● INSTRUÇÃO A
Reescreva os registros desde a linha que contém "472x354 pixels. At" até o fim dos registros, inclusive, trocando "icon" por "button" e sem alterar mais nada. Omita as imagens na resposta.

JC – O que deveria ser feito para tentar equilibrar esta carga?
Gobetti – Uma reforma na renda do trabalho e capital, focando a simplificação e o alinhamento de alíquotas, além da introdução de maior progressividade no sistema. Não podemos ter uma diferença de carga dependendo da organização da empresa. As rendas de capital têm de ser tributadas de forma mais equânime e parecida. A diferenciação que tem de ser feita é pela taxa de rentabilidade que se obtém com o capital e, ao mesmo tempo, uma diferenciação fruto da renda individual, com base no princípio da progressividade, pelo qual quanto mais se ganha, mais se paga. Hoje, há baixa progressividade e um amontoado de taxas que estimulam o planejamento tributário. Temos de mudar os dois lados para termos um sistema mais enxuto, com menos diferenças de alíquotas, e a diferença tem de ser de acordo com o nível de renda de cada um.
JC – Piketty fez dura crítica ao Brasil por tributar muito pouco doações e heranças. O economista francês tem razão?
Gobetti – A alíquota é muito baixa mesmo, mais que em qualquer país desenvolvido, onde vai de 40% a 60%. Ninguém defende que seja tão pesado, mas não há razão para ficar, em média, em 4%, quando os estados têm autorização do Senado para adotar 8%. Se existe um tipo de tributação que, do ponto de vista da teoria econômica internacional, os economistas menos divergem, sejam eles mais ou menos liberais, é este. A razão é porque não há nada menos meritocrático do que a renda oriunda de herança, que aumenta as vantagens competitivas de quem a recebe em relação ao resto da sociedade. Isso tende a se agravar ainda mais no futuro, porque o crescimento populacional é cada vez mais baixo. No passado, a herança era dividida entre quatro a 10 filhos. Hoje, os mais ricos transferem patrimônio a um ou dois filhos. Então, a concentração de renda e riqueza tende a ser cada vez maior, por isso economistas liberais e não liberais defendem essa tributação.
JC – Há reações quase irracional diante disso. Por quê?
Gobetti – Porque as pessoas pensam com o próprio umbigo. É natural que quem recebe herança não queira pagar tributos. O problema é que este pensamento subjetivo se transforma em manifestação política com pretensa racionalidade verbalizada por movimentos que acham que estão certos. Um liberal brasileiro deveria ficar encabulado de pensar isso se ouvisse liberais de todo mundo e o que ocorre em países desenvolvidos. Uma parte dos liberais brasileiros está num nível de rudimentarismo ideológico muito grande.
JC – Podemos esperar mudanças nisso nos próximos anos?
Gobetti – É difícil prever. Muitos falam que deve ter mudança no próximo mandato presidencial. Talvez estejam se baseando no fato que este tema ganhou destaque internacional e nacional e ecoa em setores importantes da sociedade. Não é uma pauta só da esquerda. Economistas liberais e outros com um mínimo de bom senso reconhecem que é preciso mudar, pois a tributação brasileira é escandalosamente benéfica com os mais ricos. O problema é que corremos grande risco de sermos dominados por ignorantes no período futuro, pois não sabemos quem governará nem como será a composição do Congresso Nacional.

● INSTRUÇÃO B
Segundo o trecho fornecido, qual é a alíquota média aplicada no Brasil à tributação de heranças e doações?

● DADOS PARA PROCESSAMENTO
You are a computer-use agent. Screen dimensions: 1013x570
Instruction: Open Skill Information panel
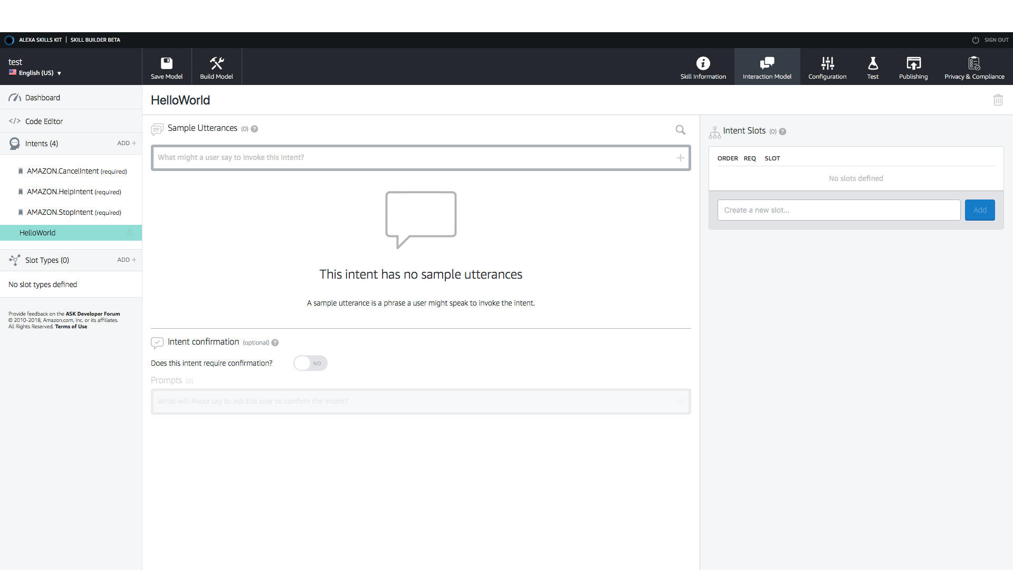tap(703, 67)
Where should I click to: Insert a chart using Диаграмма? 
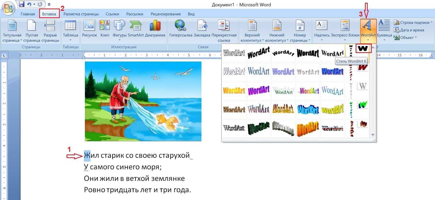point(155,29)
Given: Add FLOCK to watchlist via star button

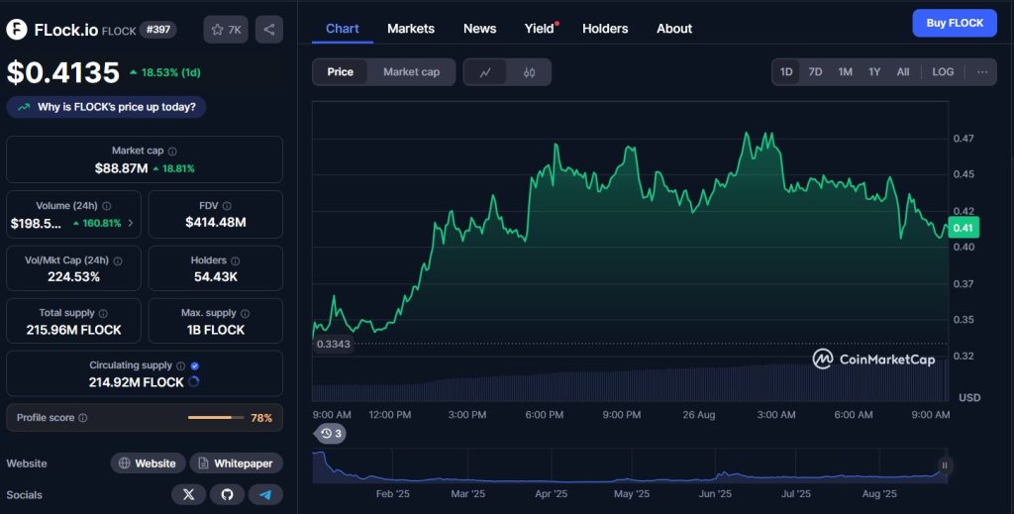Looking at the screenshot, I should click(x=226, y=30).
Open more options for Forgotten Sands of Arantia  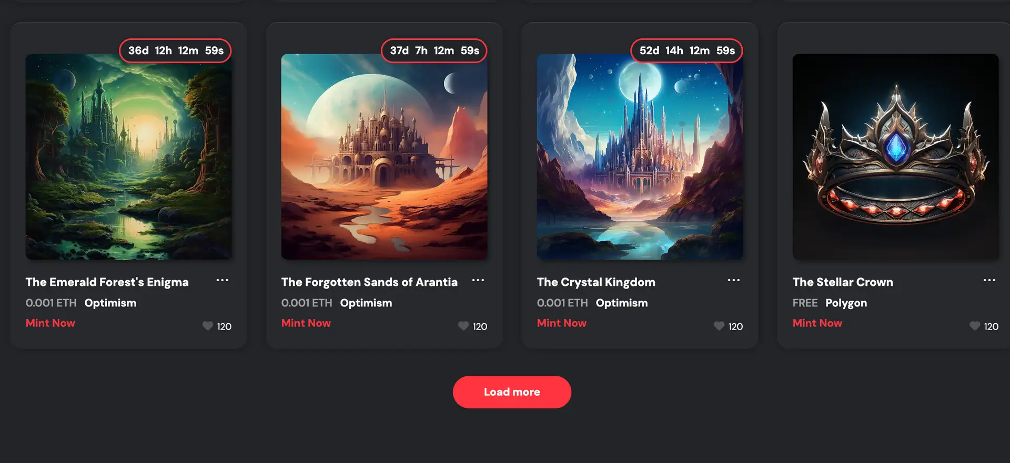coord(478,280)
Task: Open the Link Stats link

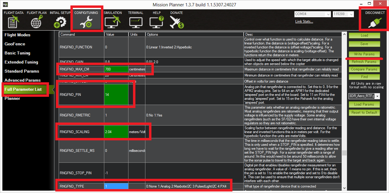Action: (x=304, y=21)
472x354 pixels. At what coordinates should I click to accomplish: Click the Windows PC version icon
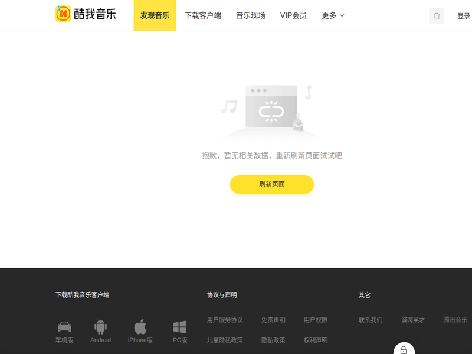pyautogui.click(x=180, y=327)
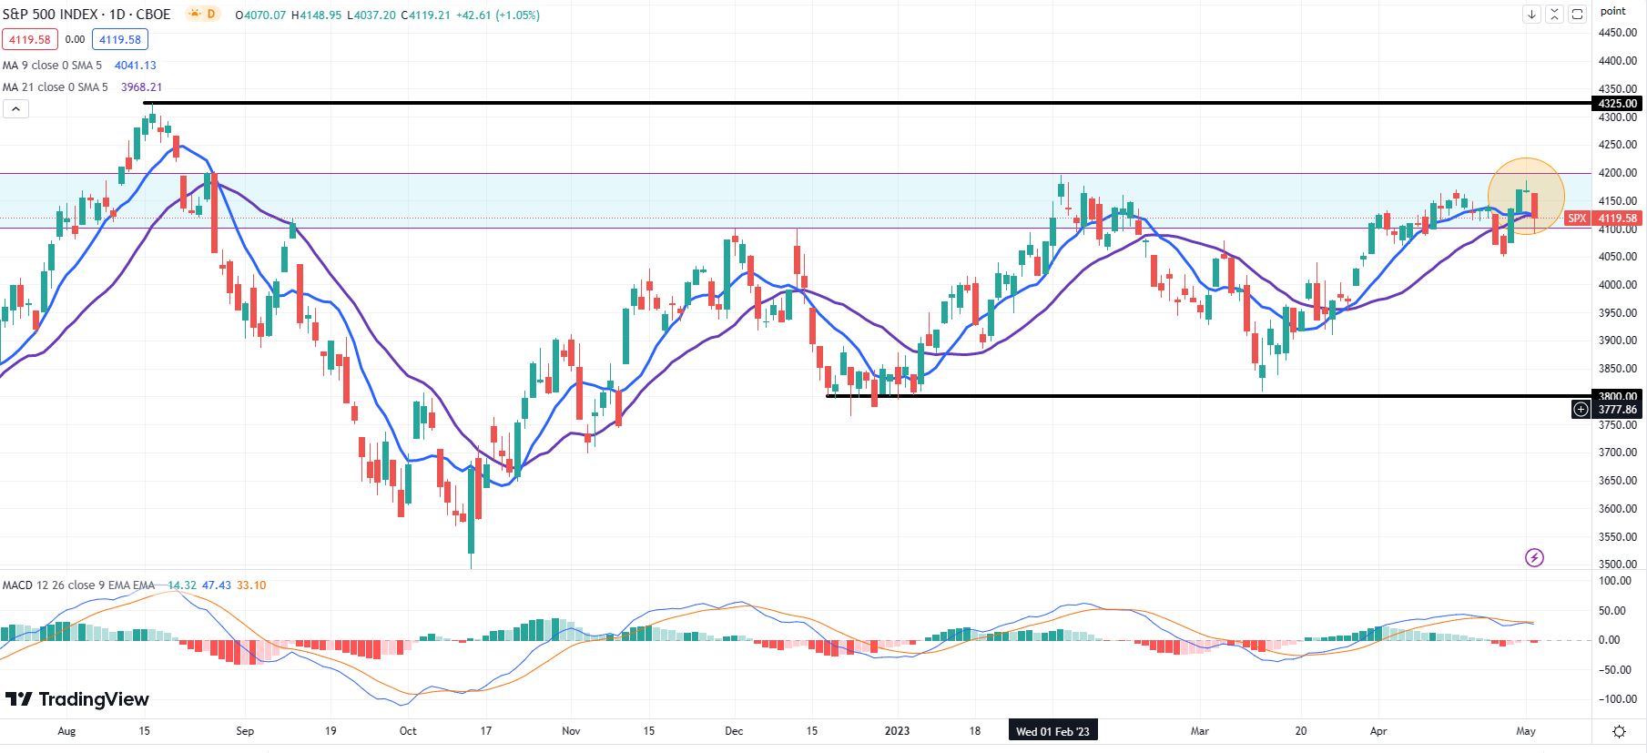Click the TradingView logo

click(x=77, y=699)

● RESPOSTA COMPLETA A
472x354 pixels. At what coordinates should I click to accomplish: Click the Windows PC version button
pyautogui.click(x=180, y=327)
Click the TradingView logo

click(x=77, y=699)

● RESPOSTA COMPLETA B
Em média, 4%.